EXERCISE
Only the final stretch of lines is needed: output exactly the line containing "Click the Twitch logo" and all lines following it in the listing below.

MATERIAL PROVIDED
----
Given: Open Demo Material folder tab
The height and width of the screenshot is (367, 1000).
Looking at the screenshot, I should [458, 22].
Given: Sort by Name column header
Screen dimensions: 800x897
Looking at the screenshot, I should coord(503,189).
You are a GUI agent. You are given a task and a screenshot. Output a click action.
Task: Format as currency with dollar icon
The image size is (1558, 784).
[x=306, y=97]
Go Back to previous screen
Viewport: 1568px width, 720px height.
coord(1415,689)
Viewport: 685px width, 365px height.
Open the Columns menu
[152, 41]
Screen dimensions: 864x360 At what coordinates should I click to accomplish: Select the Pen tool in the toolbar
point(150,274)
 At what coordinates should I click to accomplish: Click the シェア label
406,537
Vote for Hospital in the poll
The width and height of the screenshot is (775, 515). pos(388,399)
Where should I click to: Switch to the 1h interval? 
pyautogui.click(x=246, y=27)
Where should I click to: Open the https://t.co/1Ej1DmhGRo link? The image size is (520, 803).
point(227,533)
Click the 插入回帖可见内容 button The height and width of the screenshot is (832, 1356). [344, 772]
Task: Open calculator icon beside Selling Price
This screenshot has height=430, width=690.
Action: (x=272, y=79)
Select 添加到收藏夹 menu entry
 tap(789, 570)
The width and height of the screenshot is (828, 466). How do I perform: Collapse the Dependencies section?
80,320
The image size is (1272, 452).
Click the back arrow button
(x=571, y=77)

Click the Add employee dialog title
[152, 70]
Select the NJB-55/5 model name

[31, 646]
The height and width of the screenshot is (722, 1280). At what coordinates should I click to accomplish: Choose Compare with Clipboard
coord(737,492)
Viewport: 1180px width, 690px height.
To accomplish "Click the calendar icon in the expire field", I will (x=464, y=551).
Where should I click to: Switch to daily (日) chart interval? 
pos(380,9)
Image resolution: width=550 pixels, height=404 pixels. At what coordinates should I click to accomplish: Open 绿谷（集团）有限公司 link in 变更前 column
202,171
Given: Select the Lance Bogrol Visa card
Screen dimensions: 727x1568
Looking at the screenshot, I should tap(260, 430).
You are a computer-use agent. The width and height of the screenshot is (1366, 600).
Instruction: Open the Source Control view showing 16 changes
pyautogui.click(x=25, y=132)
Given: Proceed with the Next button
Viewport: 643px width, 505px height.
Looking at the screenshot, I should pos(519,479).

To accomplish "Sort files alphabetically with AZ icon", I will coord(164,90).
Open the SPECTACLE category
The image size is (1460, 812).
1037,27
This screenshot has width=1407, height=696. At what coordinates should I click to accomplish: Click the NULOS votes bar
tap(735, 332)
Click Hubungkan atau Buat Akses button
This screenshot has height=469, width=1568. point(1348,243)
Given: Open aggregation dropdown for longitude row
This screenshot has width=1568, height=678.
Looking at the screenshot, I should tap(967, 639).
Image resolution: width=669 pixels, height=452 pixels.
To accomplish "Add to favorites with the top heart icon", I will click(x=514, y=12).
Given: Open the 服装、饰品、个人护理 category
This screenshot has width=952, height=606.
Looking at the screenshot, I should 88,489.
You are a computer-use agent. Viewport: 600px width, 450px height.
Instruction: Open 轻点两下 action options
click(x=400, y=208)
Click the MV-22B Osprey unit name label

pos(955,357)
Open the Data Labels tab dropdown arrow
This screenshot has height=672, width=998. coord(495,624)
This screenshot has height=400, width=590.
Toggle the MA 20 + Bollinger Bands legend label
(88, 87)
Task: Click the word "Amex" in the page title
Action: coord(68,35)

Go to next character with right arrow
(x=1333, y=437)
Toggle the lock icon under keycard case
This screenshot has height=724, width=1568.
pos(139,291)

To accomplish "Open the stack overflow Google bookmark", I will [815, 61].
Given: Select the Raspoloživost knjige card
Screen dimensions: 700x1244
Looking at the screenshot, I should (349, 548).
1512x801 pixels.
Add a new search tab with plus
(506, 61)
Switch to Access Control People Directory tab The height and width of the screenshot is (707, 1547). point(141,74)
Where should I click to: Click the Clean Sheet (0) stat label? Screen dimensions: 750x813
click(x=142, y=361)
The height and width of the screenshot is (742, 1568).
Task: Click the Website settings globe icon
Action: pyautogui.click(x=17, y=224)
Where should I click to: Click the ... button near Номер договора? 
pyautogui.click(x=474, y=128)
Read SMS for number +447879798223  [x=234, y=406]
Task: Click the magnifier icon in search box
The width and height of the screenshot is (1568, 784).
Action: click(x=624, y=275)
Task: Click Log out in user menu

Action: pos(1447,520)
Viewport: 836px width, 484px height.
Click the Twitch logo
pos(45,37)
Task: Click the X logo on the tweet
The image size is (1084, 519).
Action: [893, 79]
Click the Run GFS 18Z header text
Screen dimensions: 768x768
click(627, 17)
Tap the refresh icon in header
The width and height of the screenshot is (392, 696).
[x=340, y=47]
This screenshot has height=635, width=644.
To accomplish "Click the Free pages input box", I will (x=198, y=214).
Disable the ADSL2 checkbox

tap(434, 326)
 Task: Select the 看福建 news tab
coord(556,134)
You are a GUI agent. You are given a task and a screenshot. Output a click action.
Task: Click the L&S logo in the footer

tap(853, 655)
----
OUTPUT OF THE TASK
Click the Twitch logo
pos(45,37)
Task: Click the X logo on the tweet
The image size is (1084, 519).
Action: [893, 79]
Click the Run GFS 18Z header text
Screen dimensions: 768x768
click(627, 17)
Tap the refresh icon in header
The width and height of the screenshot is (392, 696).
[x=340, y=47]
This screenshot has height=635, width=644.
To accomplish "Click the Free pages input box", I will (x=198, y=214).
Disable the ADSL2 checkbox

tap(434, 326)
 Task: Select the 看福建 news tab
coord(556,134)
You are a GUI agent. You are given a task and a screenshot. Output a click action.
Task: Click the L&S logo in the footer

tap(853, 655)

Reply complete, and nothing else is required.